La gestion de la crise économique n’a pas donné les effets escomptés. La pauvreté s’accentue et des millions de Marocains perdent espoir face à la cherté de la vie .

La gestion de la crise sanitaire est catastrophique. Cette mauvaise gestion a fortement alourdi la crise économique qui s’en est suivie. Les scènes de manifestations, de grèves, de désobéissance civile, se sont multipliées ces derniers jours, face à une augmentation inquiétante du taux de chômage.

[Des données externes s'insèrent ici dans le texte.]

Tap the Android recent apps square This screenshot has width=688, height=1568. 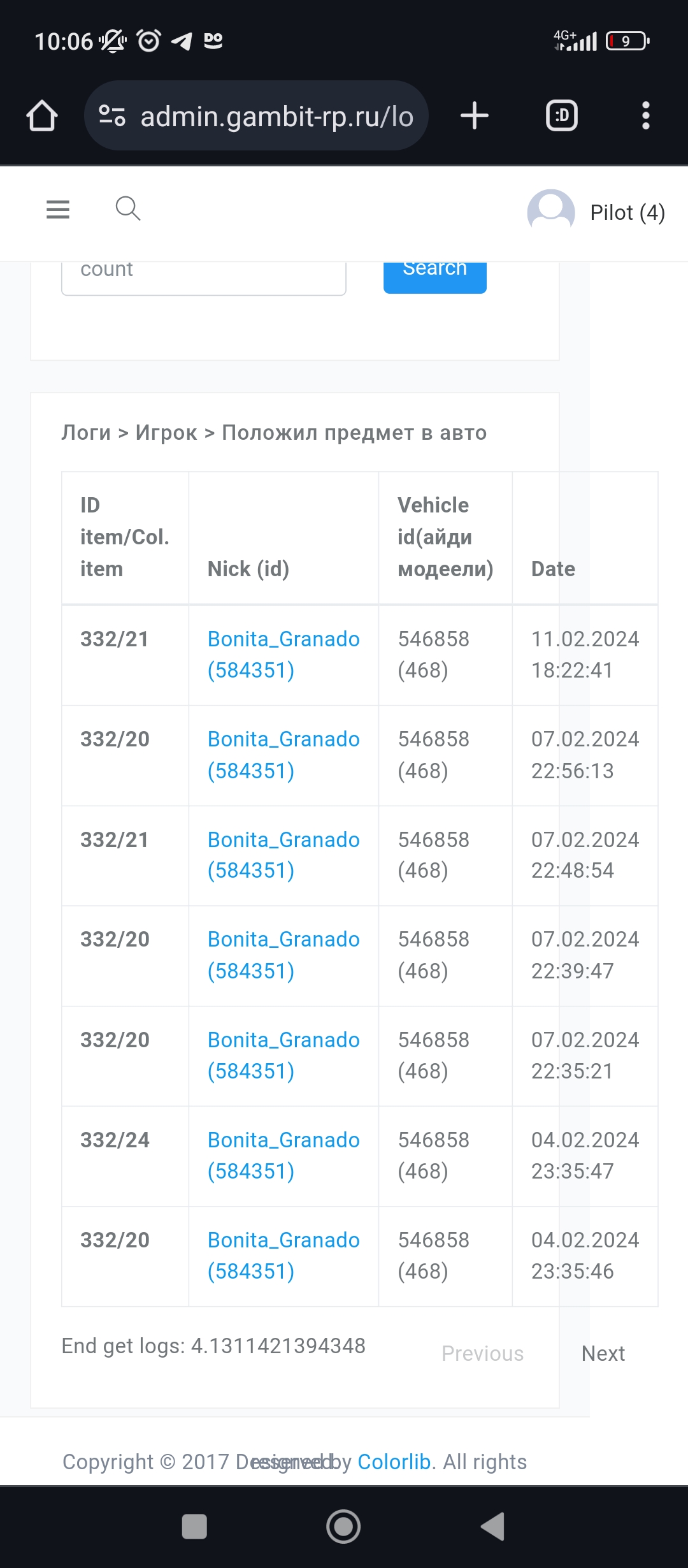(194, 1527)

Le meilleur exemple est celui de El Kelaâ des Sraghna. La décision de fermer le souk de la région depuis mars dernier a lourdement impacté des centaines de marchands et de familles qui vivotent de ce souk. Face à cette détresse sociale, une grogne sans précédent a été observée dans cette ville de la région Marrakech-Safi, et des marches de protestation ont été organisées, parfois violentes. Ce qui a poussé finalement les autorités à ouvrir le fameux marché.

Mieux cibler les aides
Cette scène n’est pas sporadique. Toutes les régions et couches sociales sont concernées et les formes de protestation différent mais émergent petit à petit. Même les fonctionnaires n’en peuvent plus. Les agents de plusieurs municipalités de Rabat ont observé cette semaine une grève. Des médecins, personnels de santé, infirmiers et également des enseignants ont manifesté leur colère et indignation. Port d’un brassard, sit-in, grèves… Plusieurs actions syndicales ont été initiées par ces deux corps de métier, ces derniers jours et ne sont pas près de s’arrêter, comme nous le confirment plusieurs sources syndicales.

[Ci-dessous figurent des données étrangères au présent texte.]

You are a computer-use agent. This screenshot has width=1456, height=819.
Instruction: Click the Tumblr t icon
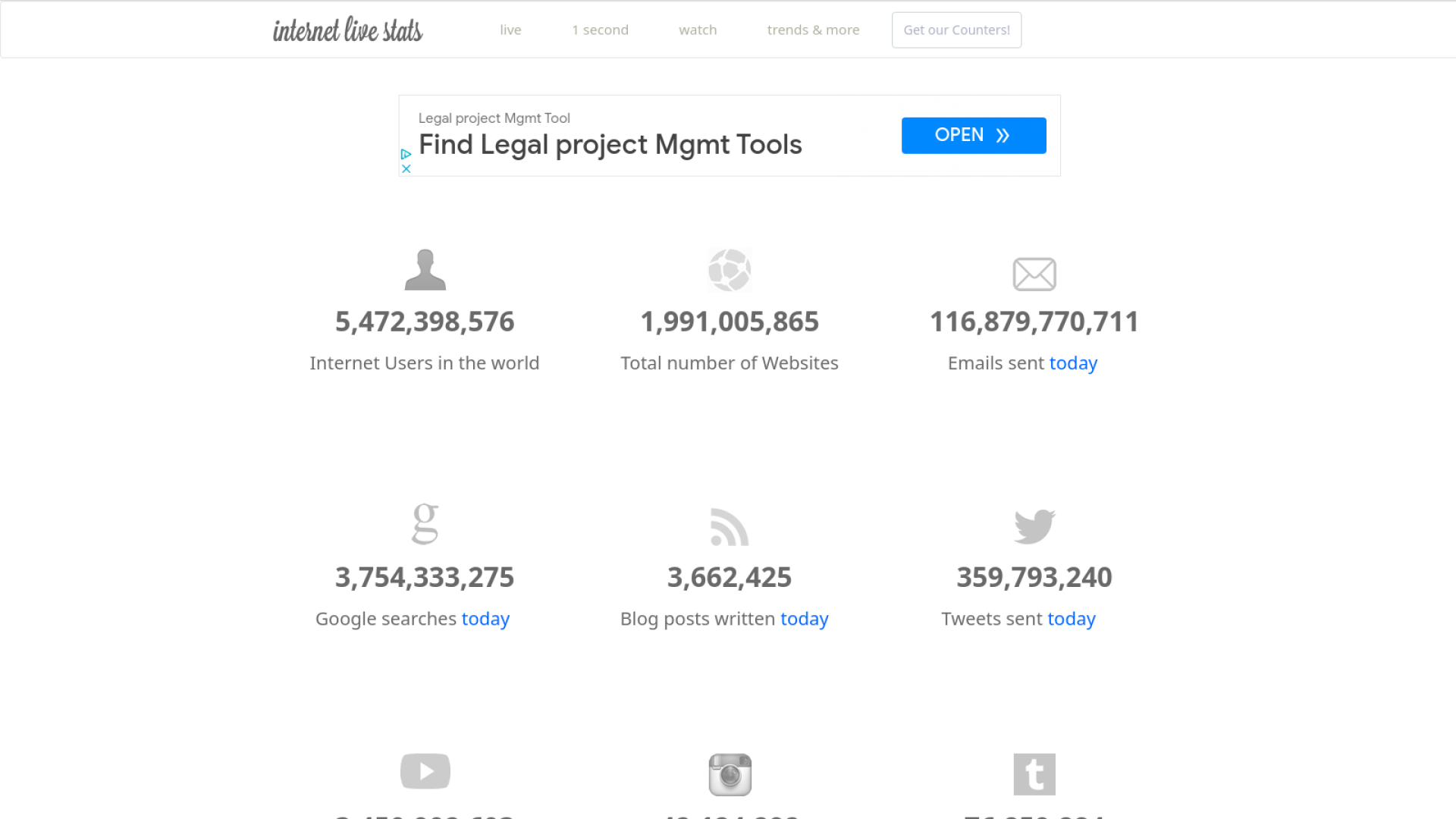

A Agadir, des employés licenciés par des opérateurs touristiques ont manifesté pendant plusieurs jours. Un secteur où des centaines de milliers familles vivotent depuis mars dernier. Plusieurs serveurs, barmans, gérants de bars et restaurants se sont convertis en vendeurs de cigarettes au détail.

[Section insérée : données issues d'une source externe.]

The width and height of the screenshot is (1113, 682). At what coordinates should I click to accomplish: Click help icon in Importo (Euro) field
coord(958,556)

La détresse sociale s’amplifie et beaucoup de Marocains perdent espoir. Plusieurs suicides ont eu lieu ces derniers mois. A Fnideq, un vendeur de produits de contrebande nous confie qu’un ami âgé de 60 ans s’est suicidé à cause de cette crise qui a touché toute la ville. Une région qui dépend principalement du tourisme et du commerce. Deux secteurs mis à mal par le Covid-19 mais aussi la fermeture du passage frontalier de Bab Sebta.

Le secteur de la location de voitures dénombre également plusieurs cas de suicide. Le malaise social et économique empire et les autorités s’entêtent à ne pas vouloir changer d’approche. Celle sécuritaire a démontré son inefficacité et les mesures restrictives sans accompagnement, suivi et soutien, ne peuvent que produire l’effet contraire. Au lieu de signer des contrats-programmes et des accords avec des fédérations patronales et confédérations sectorielles, dont plusieurs défendent leurs propres intérêts et excluent, sans scrupule, des métiers qui font pourtant partie de leur secteur, il faudrait mieux octroyer ces milliards de dirhams aux populations les plus nécessiteuses, et cibler les aides destinées au secteur privé et les contrôler tout en les conditionnant au maintien des emplois.